Directions >> The response should be the records below, repeated exactly, with each picture left out.

Extracted records >>
=== Section Start ===

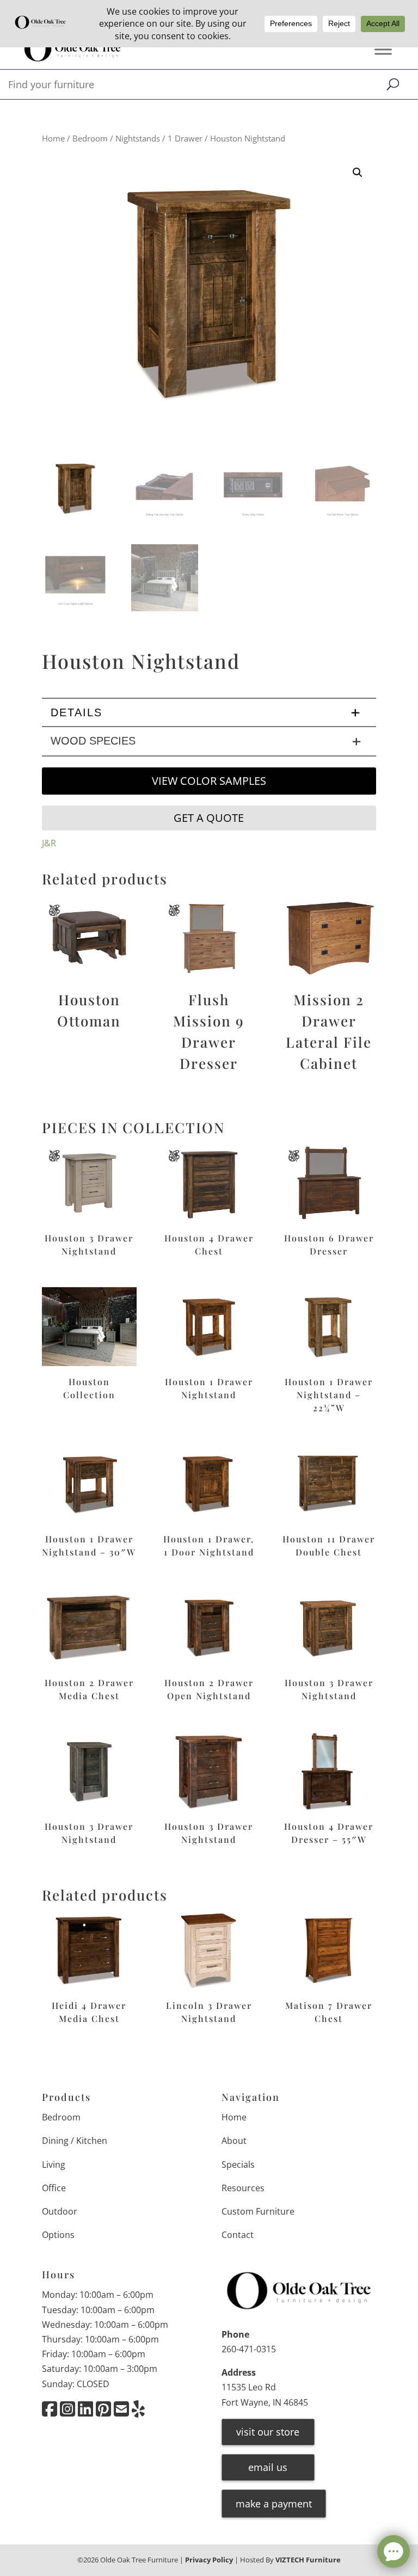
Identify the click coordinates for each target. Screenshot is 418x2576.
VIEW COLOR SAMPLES (209, 780)
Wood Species (93, 741)
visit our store (267, 2431)
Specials (238, 2165)
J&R (49, 843)
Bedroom (90, 138)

=== Section End ===

The answer >>
Identify the click coordinates for each target. Screenshot is 418x2576.
VIEW COLOR SAMPLES (209, 780)
Wood Species (93, 741)
visit our store (267, 2431)
Specials (238, 2165)
J&R (49, 843)
Bedroom (90, 138)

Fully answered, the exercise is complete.